ENUNCIADO 1:
Traduza para inglês esta frase do texto sobre o silêncio: «As palavras têm o poder de curar, mas o silêncio cumpre em nós algo mais, faz renascer aquilo que dorme e reata relações com a nossa identidade profunda e autêntica.»
ENUNCIADO 2:
Retome o texto sobre o silêncio e as palavras depois da última frase apresentada.

EXCERTO APRESENTADO:
══════════════════════════════
Diz Etty Hillesum no seu belíssimo diário: «É preciso cada vez mais poupar as palavras inúteis para poder encontrar aquelas poucas que nos são necessárias; e esta nova forma de expressão deve amadurecer no silêncio.
Muitas vezes para as coisas melhores da vida faltam-nos as palavras, e as poucas que temos surgem-nos retóricas e gastas. As palavras são um grande engano quando nos persuadem de ter atingido a verdade, distraindo-nos da busca. Quando algum de nós pensa que tem uma qualquer experiência espiritual ou religiosa sente de imediato a necessidade de falar dela, de a cobrir de teorias, de a comunicar com muitos discursos.
«Não o digais a ninguém», recomenda Jesus aos apóstolos, as palavras devem seguir os gestos, não antecedê-los. É ilusão pensar que se atinge a essência das coisas só com as palavras, sem primeiro as ter feito viver em nós.
As palavras têm o poder de curar, mas o silêncio cumpre em nós algo mais, faz renascer aquilo que dorme e reata relações com a nossa identidade profunda e autêntica.
Procuro aceder ao silêncio sobretudo na transparência da manhã, donde do coração foi removido o tumulto dos nossos rancores, das nossas cóleras, de todos os nossos preconceitos, e se aprende a encarar e a escutar o silêncio de Deus. A minha fraqueza e pobreza precisam de silêncio e de acolhimento para se desdobrarem em mais humanidade.
Quanto mais este mundo está imerso no ruído, mais forte para mim se torna a necessidade de momentos de silêncio, para que minha presença diária com os outros manifeste a presença de Deus em mim.
Ao encontrar os outros tendemos a preencher o vazio que há entre nós e eles com demasiadas palavras, quando deveríamos deixar esse vazio aberto a fim de que a relação com o outro continue a ser viva. O silêncio é condição necessária para continuar a acolher sem subjugar e dominar.
══════════════════════════════
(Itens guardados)
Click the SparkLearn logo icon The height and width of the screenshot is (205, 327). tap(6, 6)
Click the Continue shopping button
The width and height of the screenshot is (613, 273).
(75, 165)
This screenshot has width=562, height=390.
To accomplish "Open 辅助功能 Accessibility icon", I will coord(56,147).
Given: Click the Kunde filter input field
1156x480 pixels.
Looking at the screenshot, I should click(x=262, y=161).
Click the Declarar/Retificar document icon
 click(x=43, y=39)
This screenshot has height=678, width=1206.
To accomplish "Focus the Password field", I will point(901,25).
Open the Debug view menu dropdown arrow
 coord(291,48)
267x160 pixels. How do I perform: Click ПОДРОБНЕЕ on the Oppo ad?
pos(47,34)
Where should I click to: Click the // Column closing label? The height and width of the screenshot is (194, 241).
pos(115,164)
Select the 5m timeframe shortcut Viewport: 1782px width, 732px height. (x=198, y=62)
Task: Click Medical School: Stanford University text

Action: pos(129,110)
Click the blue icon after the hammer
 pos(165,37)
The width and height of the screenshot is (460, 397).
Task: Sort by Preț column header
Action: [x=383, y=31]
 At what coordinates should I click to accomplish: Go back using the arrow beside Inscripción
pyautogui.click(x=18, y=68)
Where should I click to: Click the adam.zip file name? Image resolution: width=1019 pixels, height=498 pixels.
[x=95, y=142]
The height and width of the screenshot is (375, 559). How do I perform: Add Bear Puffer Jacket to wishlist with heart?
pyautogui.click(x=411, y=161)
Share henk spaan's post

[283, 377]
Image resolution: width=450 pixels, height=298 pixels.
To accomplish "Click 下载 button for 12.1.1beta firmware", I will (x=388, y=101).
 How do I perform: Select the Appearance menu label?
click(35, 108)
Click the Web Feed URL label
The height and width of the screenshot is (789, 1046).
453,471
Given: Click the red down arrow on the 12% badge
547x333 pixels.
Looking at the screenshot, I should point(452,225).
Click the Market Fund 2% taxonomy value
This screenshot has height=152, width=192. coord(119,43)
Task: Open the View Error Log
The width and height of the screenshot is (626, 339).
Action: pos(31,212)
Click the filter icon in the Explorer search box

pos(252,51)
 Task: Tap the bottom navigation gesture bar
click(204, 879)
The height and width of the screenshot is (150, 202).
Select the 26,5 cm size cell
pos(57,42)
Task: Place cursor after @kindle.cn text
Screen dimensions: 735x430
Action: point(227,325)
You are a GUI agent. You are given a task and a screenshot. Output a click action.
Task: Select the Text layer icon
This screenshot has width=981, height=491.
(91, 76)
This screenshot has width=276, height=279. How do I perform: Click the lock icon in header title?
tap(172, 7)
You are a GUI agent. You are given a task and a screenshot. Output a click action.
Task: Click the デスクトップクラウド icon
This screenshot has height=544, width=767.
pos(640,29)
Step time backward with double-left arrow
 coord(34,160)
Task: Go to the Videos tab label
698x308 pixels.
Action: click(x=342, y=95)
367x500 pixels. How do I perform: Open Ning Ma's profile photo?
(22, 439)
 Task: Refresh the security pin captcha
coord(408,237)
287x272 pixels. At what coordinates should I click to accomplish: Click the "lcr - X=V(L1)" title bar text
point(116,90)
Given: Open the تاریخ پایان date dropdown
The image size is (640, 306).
══════════════════════════════
RESPOSTA ESCRITA 1:
Words have the power to heal, but silence accomplishes something more in us: it revives what lies dormant and renews our ties with our deep and authentic identity.

RESPOSTA ESCRITA 2:
Raramente encontro ouvintes do silêncio. Homens e mulheres que espalham o silêncio mesmo quando falam, que procuram e não se resignam, que sofrem mas não se desesperam, que sabem escutar e ver os sinais da presença de Deus.
Ouvintes do silêncio, que fazem uso do silêncio como de um canto, de uma oração do coração, a aí aprendem a interrogar-se, a ver-se na profundidade ao elevarem-se para além de si próprios.
Ouvintes do silêncio que abraçam na sua doçura e força, sobriedade e liberdade, ao ponto de se tornarem simples e sem pose, livres de toda a máscara ou narcisismo.
O silêncio ao início requer um esforço, mas depois deve tornar-se uma atmosfera de vida, um modo de estar na realidade. O encontro com o silêncio primeiro evita-se, porque tem o sabor de ausência insuportável, de tal maneira que se apresenta passivo como o aborrecimento, a espera e a dor; mas a certo ponto o silêncio torna-se plenitude do vazio, hospitalidade recíproca, sentes que és hospedado pelo silêncio e que tu o estás a hospedar em ti.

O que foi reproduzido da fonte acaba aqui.